Les catéchumènes qui vivent aujourd’hui leur deuxième scrutin peuvent nous rappeler cette candeur. Ils ne savent pas encore vraiment tout ce que Jésus fait pour eux. Mais sa rencontre a sans doute été au départ et pour bon nombre, inattendue. Et en ce dimanche, nous ne devons apprendre avec chacun d’eux qu’une seule chose : maintenant, en nous humiliant devant la suffisance spirituelle que nous pouvons trouver en nous-mêmes, avec le Christ nous pouvons voir et nous voyons tout ce que Dieu fait pour nous. Aussi, à l’exemple des saints qui nous précèdent, unis en Jésus, nous pouvons voir Dieu même.
Un devoir moral de s’efforcer de rayonner de la grâce du Christ.
La seconde partie de notre carême marque ainsi le moment d’accepter d’avancer, non plus dans la lumière artificielle des certitudes que véhicule le monde, sur ce qui accomplit vraiment et transcende. Peut-être y a-t-il aussi tous ces contentements matériels qui nous font oublier la recherche même de Dieu. Il nous faut accepter, de ne pas savoir, accepter la ténèbre du doute et de l’ignorance face à Dieu et sa volonté, pour pouvoir mieux ensuite laisser son Messie éclairer nos personnes durant la prière de la Parole, au cours d’échanges fraternels entre croyants et dans la célébration confiante des sacrements. C’est au fond cela se conduire en enfants de lumière (cf. Eph).
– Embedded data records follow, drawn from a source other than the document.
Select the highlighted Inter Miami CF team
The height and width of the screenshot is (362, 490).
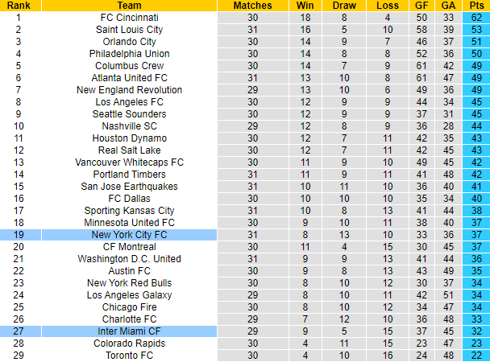[x=129, y=331]
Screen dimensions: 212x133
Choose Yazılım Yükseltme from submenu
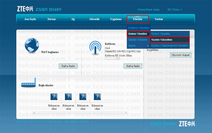[170, 40]
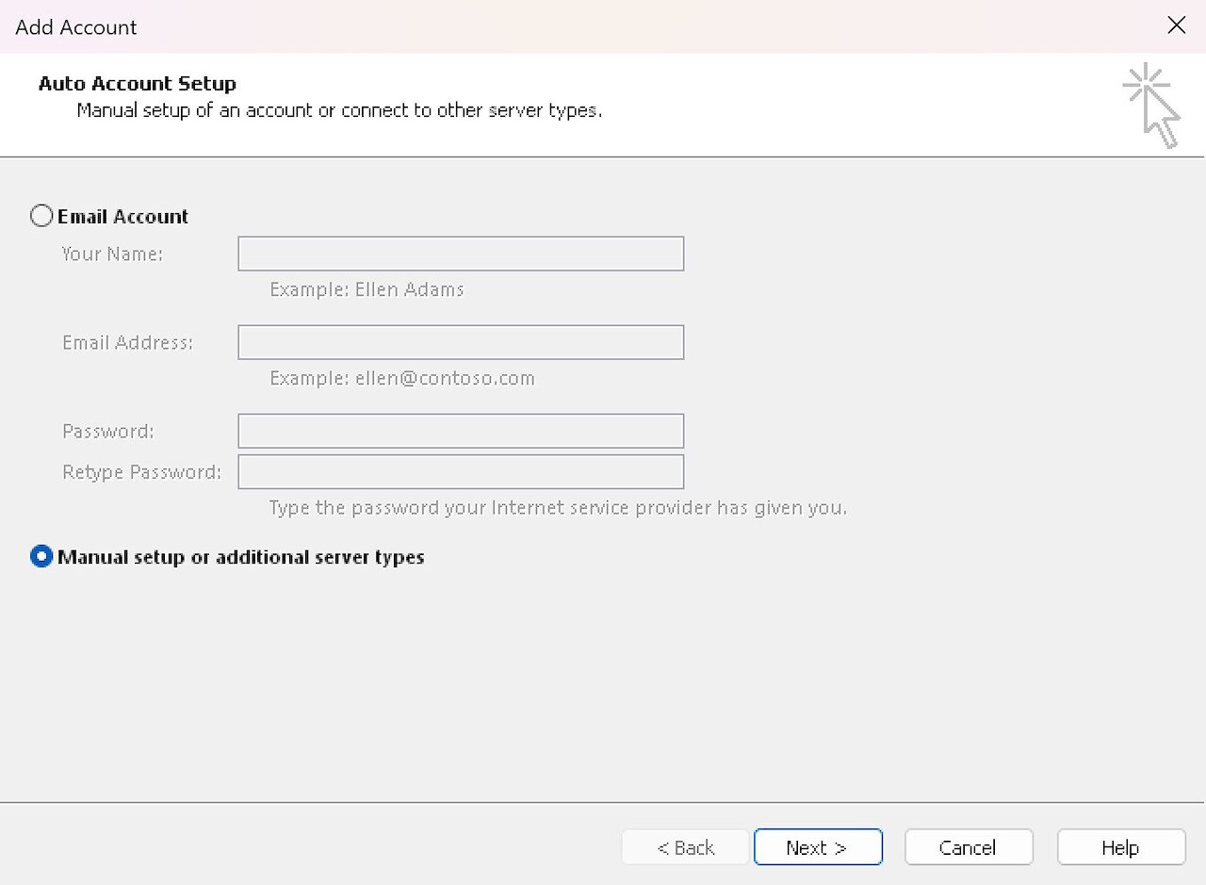Click the Add Account title bar
Viewport: 1206px width, 885px height.
75,26
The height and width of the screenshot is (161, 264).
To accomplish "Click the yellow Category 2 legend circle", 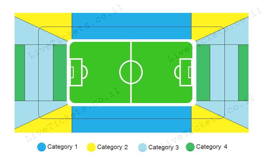I will click(91, 147).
Et sachons encore que ce chemin ne peut pas être vécu uniquement pour nous-mêmes. Moralement, si nous devons accepter la nuit pour accueillir finalement le jour de Dieu en Jésus, c’est pour que celles et ceux qui nous entourent et qui ne croient pas encore ou pas assez, puissent dans nos privations et nos œuvres, trouver également la voie où Dieu les convie à se laisser faire. Ils ont besoin que nous puissions nous conduire en enfants de lumière, que nous soyons lumineux. Comme il m’est arrivé de croiser tant de baptisés qui, n’ayant jamais vraiment pourtant fréquenté les assemblées eucharistiques, sont aujourd’hui interpelés par la nécessité de nous rejoindre. Comme s’ils reconnaissaient que Jésus avait déjà fait quelque chose pour eux. Puisse nos témoignages les aider vraiment à reconnaître en lui la vraie lumière qui accomplit. Cette lumière que nous portons et qui fait sortir du matérialisme pratique et de la peur de l’autre pour faire découvrir à chacun la profondeur transcendante de la personne humaine crée et sauvée par Dieu dans le Christ.